(SUPPLIED PASSAGE Opens)

Problem diagnoses
At a previous job of mine, I volunteered to be a part of the group that helped coordinate response to company-wide downtime, or “incidents”. This role was called being an “incident PM”. My job wasn’t to fix the crisis at hand, but to help coordinate response and communications across many groups of people. If the website went down at 3am, my phone would ring. I’d be responsible for waking up whoever best understood the problem, helping people identify a fix, update the public with a status update if needed, and be present at debrief meetings where teams would discuss how to best prevent relevant issues from reoccurring. I enjoyed this work and I recently realized the biggest lesson I learned from it.
When a problem happens in a complex system, it’s not always apparent what the root cause of the issue is. Even if a problem is highly visible, in complex systems, the cause could be dozens of specific things. Sometimes when a cause seems obvious at a high level (e.g. “the website is down because the database isn’t working”), the immediate action can be unclear without digging deeper. Is the database not working because we can’t handle a new wave of traffic, or is the computer it’s running on just out of disk space?

(SUPPLIED PASSAGE Closes)
(STUDY MATERIAL Opens)

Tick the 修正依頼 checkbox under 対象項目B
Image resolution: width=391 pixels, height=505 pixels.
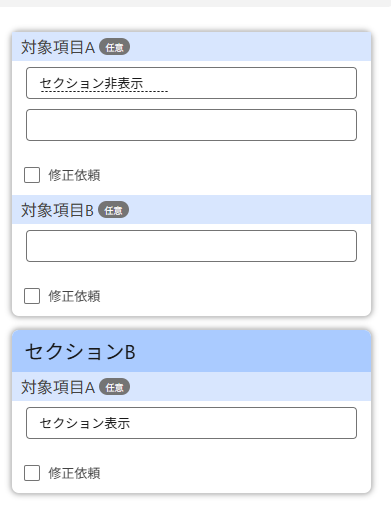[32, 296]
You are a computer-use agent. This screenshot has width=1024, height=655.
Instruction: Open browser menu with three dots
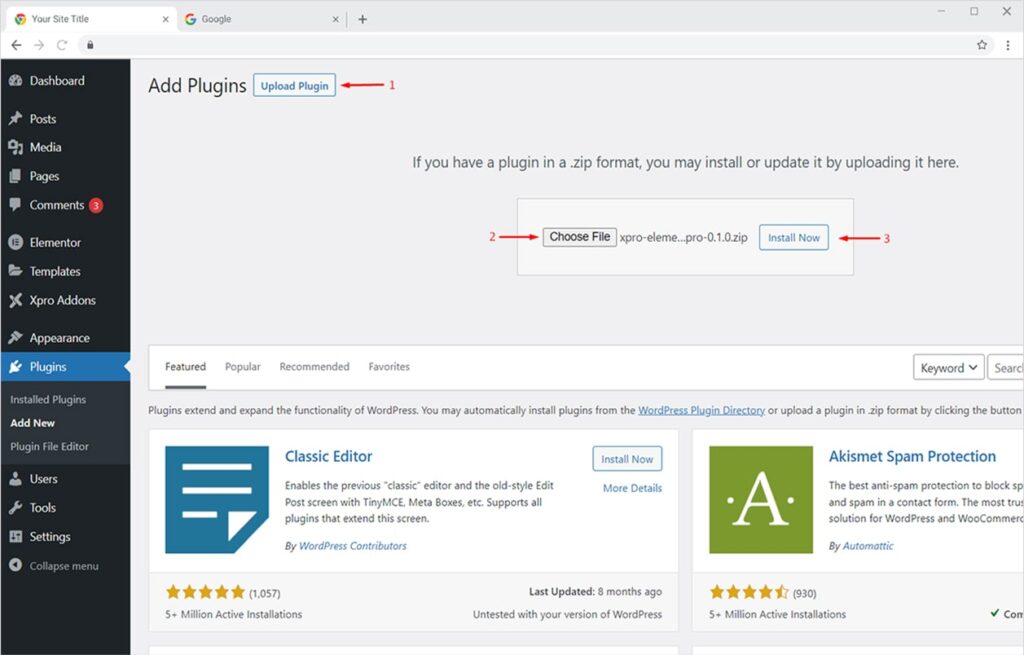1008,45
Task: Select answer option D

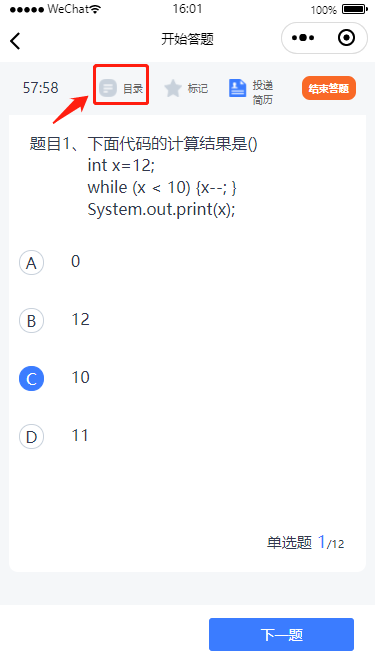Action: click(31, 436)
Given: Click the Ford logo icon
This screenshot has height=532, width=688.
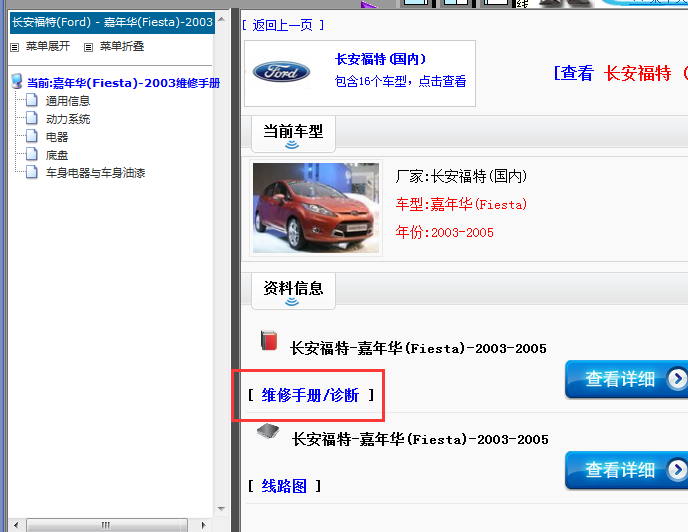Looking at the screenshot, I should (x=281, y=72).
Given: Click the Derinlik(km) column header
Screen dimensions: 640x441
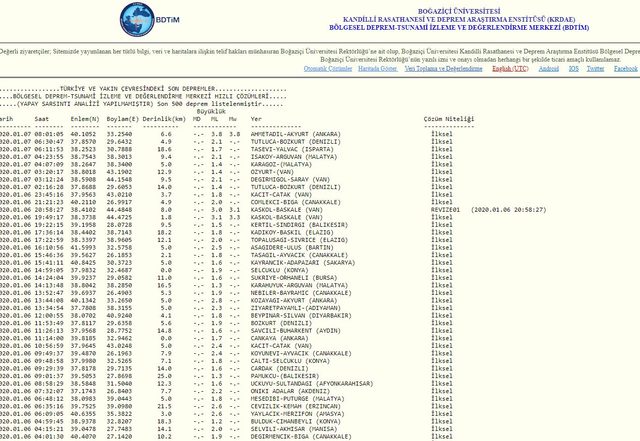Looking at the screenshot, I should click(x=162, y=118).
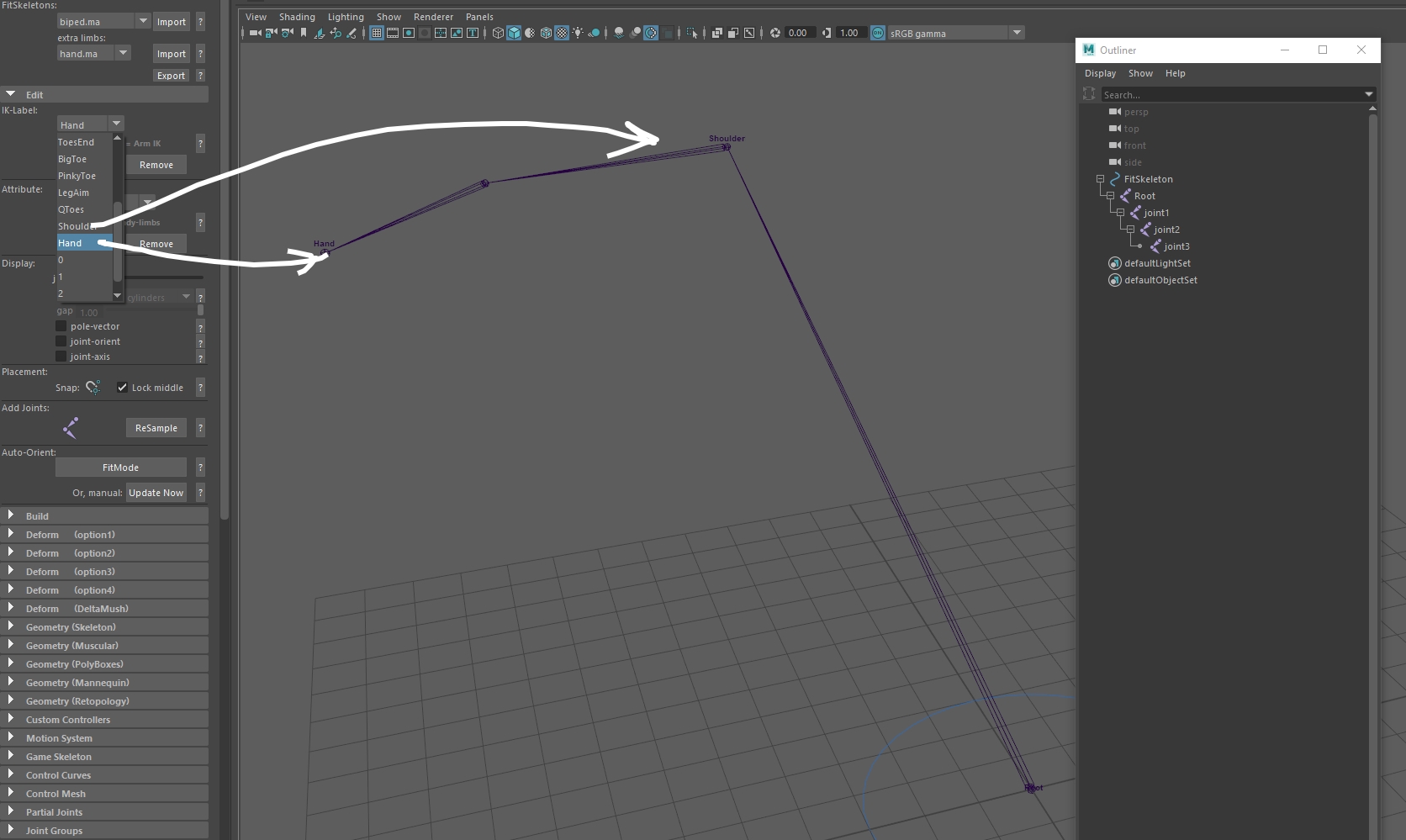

(STUDY MATERIAL Closes)

Answer these questions from the problem diagnoses text:
1. What was the volunteer role for coordinating incident response called?
2. At what hour does the text imagine the website going down?
3. What two possible reasons are given for the database not working?

1. Incident PM
2. 3am
3. A new wave of traffic that can't be handled, or the computer it runs on being out of disk space